Long, costly to-do list

Truss faces a long, costly and difficult to-do list, which opposition lawmakers say is the result of 12 years of poor Conservative government. Several have called for an early election - something Truss has said she will not allow.

Veteran Conservative lawmaker David Davis described the challenges she would take on as prime minister as "probably the second most difficult brief of post-war prime ministers" after Conservative Margaret Thatcher in 1979.

"I actually don't think any of the candidates, not one of them going through it, really knows quite how big this is going to be," he said, adding that costs could run into tens of billions of pounds.

Truss has said she will appoint a strong Cabinet, dispensing with what one source close to her called a "presidential-style" of governing, and she will have to work hard to win over some lawmakers in her party who had backed Sunak in the race.

The Institute for Government think-tank said Truss would have a weaker starting point than any of her predecessors, because she was not the most popular choice among her party's lawmakers.
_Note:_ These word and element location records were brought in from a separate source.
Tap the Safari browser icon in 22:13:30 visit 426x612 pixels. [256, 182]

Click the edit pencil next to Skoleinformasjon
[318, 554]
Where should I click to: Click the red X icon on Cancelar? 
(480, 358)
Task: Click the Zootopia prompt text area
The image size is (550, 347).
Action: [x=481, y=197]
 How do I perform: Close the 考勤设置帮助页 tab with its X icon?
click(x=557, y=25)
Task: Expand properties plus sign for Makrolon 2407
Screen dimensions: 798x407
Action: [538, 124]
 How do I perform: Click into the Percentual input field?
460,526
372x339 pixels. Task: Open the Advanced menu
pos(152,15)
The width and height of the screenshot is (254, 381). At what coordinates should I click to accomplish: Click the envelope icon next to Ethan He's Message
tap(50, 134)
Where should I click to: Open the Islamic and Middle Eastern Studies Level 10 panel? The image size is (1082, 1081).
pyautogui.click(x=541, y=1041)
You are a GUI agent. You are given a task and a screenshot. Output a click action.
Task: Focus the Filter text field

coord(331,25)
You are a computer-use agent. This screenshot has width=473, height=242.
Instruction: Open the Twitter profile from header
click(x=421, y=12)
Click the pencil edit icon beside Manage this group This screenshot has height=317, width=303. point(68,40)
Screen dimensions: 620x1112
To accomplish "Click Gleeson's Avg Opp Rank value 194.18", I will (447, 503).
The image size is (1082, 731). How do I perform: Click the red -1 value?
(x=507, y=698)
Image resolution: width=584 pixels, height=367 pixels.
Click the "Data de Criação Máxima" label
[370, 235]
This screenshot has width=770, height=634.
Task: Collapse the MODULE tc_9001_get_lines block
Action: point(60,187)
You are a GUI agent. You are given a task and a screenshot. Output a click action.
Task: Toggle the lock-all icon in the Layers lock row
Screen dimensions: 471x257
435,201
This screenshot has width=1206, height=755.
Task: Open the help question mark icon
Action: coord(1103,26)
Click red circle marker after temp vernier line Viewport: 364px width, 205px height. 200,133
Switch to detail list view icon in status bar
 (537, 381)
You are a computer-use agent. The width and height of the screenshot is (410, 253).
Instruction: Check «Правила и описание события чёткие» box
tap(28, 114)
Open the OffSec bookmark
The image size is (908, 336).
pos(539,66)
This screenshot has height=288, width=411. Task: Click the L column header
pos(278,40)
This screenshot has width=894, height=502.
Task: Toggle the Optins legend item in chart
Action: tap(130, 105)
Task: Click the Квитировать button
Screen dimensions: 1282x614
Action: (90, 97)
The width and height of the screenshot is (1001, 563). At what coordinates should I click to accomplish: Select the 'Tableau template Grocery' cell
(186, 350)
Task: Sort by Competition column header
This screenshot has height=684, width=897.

First, she will turn to the urgent issue of surging energy prices. Average annual household utility bills are set to jump by 80% in October to 3,549 pounds, before an expected rise to 6,000 pounds in 2023, decimating personal finances.

Britain has lagged other major European countries in its offer of support for consumer energy bills, which opposition lawmakers blame on a "zombie" government unable to act while the Conservatives ran their leadership contest.

In May, the government set out a 15 billion pound ($17.23 billion) support package to help households with energy bills as part of its 37 billion pound cost-of-living support scheme.